#### Excerpted passage
The recently introduced tariff system in Switzerland relating to the treatment of public patients will undoubtedly pose some challenges. However, we believe Hirslanden’s network of specialised, efficient hospitals should provide sufficient protection from the more commoditised areas of care offered by many hospitals. The increasing regulatory burden may also drive consolidation in the market.
Hirslanden is highly leveraged and Mediclinic faces some risk from refinancing the debt in 2014. While this was a large transaction, we believe that at a group level Mediclinic International is in a good position to support the debt. The strong South African balance sheet could comfortably be leveraged further, allowing it to inject the required capital into the Swiss business. The group is also sitting on cash of CHF200 million in an offshore account that could be used to bolster the financial position in Switzerland. This was raised via a previous rights issue and is currently generating almost no return. The strong operating performance of the Swiss business and the secure nature of the portfolio should make the Swiss debt attractive to a number of banks. We factor in some increase in funding costs but think refinancing should proceed smoothly.
Over the next few years, the Swiss business will benefit from the investment in its facilities and experience strong financial deleveraging. This stable, but growing, Swiss earnings stream is supported by the underlying property portfolio.
Emirates Healthcare, the smaller part of the business in terms of valuation, has been growing strongly as it brings quality healthcare services to the Dubai market. This has helped to grow the market as residents who previously travelled elsewhere to access medical treatment are now seeking care locally. The recent acquisition of three clinics should also help drive referrals through its hospitals. Although competition has been increasing in the form of a small number of new hospitals in Dubai, to-date these have had no impact on the business. While management continue to build a strong local business, they are also creating a base that could be used to expand within the broader Middle Eastern region.
The three regional businesses generate scale for the Mediclinic International platform but more importantly provide an opportunity to share expertise across the group, be they cost savings or processes to ensure delivery of the highest levels of clinical care. Furthermore, the recent experience with the Swiss regulator has provided the group with learnings that could be applied in creating a more affordable, sustainable healthcare system in South Africa or broadening access in the UAE (United Arab Emirates). It is insights such as these that should help Mediclinic International grow its reputation as a quality provider of cost-effective acute care in international markets.
SARAH-JANE ALEXANDER joined the Coronation investment team in 2008 as an equity analyst. Her current responsibilities include co-managing the Coronation Industrial Fund as well as researching food producers and hospital stocks amongst others.
########
» **How to complete this task**: Render the following sentence from the passage on Mediclinic International into French: "The increasing regulatory burden may also drive consolidation in the market."
#### Dataset entries
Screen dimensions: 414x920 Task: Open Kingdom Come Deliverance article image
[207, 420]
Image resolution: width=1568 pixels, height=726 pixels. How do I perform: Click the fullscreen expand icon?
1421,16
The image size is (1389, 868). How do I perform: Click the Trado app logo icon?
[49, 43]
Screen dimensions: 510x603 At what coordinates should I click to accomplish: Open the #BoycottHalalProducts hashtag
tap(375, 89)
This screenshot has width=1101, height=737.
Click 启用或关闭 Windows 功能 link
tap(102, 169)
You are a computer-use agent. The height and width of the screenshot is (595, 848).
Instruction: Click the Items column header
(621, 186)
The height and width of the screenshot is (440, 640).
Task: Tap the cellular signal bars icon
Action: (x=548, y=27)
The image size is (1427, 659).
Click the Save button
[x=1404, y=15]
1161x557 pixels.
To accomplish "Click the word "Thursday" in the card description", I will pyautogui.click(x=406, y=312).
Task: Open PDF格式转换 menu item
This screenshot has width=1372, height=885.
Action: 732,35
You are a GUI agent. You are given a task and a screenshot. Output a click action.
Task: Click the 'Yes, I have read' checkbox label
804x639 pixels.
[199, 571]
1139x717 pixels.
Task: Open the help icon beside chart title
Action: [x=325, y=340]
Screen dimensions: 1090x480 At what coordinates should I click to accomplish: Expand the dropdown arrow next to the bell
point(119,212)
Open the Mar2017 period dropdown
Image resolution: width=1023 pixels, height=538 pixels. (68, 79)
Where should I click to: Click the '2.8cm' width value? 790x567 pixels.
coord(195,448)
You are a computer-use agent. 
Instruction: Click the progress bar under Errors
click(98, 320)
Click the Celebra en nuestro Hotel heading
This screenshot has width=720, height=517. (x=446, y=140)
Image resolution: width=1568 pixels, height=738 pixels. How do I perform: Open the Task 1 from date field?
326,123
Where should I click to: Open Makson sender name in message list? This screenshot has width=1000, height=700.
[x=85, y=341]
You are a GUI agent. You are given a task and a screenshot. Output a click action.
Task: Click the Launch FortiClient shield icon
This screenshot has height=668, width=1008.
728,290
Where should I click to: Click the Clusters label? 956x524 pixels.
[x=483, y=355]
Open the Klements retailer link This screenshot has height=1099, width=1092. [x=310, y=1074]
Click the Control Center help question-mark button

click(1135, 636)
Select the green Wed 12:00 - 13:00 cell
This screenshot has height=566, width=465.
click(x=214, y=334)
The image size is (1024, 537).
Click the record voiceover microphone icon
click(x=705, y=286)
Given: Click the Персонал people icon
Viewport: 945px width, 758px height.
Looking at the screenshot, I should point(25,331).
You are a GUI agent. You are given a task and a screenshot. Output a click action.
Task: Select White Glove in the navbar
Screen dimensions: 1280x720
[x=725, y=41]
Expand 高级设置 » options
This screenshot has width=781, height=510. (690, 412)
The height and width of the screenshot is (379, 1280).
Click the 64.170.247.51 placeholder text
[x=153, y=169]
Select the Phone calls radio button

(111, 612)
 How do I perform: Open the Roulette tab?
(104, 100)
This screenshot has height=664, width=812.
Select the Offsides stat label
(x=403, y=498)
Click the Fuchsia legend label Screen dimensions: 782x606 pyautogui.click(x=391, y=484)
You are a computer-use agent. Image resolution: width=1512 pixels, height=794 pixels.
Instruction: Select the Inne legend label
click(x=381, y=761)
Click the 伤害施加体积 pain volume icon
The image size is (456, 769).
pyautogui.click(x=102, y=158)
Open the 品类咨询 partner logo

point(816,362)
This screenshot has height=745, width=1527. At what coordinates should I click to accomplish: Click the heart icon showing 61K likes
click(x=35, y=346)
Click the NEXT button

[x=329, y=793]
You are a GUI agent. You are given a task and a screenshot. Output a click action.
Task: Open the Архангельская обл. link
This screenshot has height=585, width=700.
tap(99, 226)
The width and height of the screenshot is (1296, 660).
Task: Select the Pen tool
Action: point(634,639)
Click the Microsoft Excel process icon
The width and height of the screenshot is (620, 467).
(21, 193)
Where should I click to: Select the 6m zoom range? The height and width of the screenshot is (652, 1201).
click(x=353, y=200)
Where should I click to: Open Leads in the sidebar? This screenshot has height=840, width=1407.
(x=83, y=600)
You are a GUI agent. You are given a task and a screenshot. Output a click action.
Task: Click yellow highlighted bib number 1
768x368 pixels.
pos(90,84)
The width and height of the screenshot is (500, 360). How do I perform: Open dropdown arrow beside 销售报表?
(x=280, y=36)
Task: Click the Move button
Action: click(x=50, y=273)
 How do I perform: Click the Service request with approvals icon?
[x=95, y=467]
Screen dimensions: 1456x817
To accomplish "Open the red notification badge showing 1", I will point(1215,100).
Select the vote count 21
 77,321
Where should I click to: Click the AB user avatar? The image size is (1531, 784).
########
» **Exercise answer**: La charge réglementaire croissante pourrait également entraîner une consolidation du marché.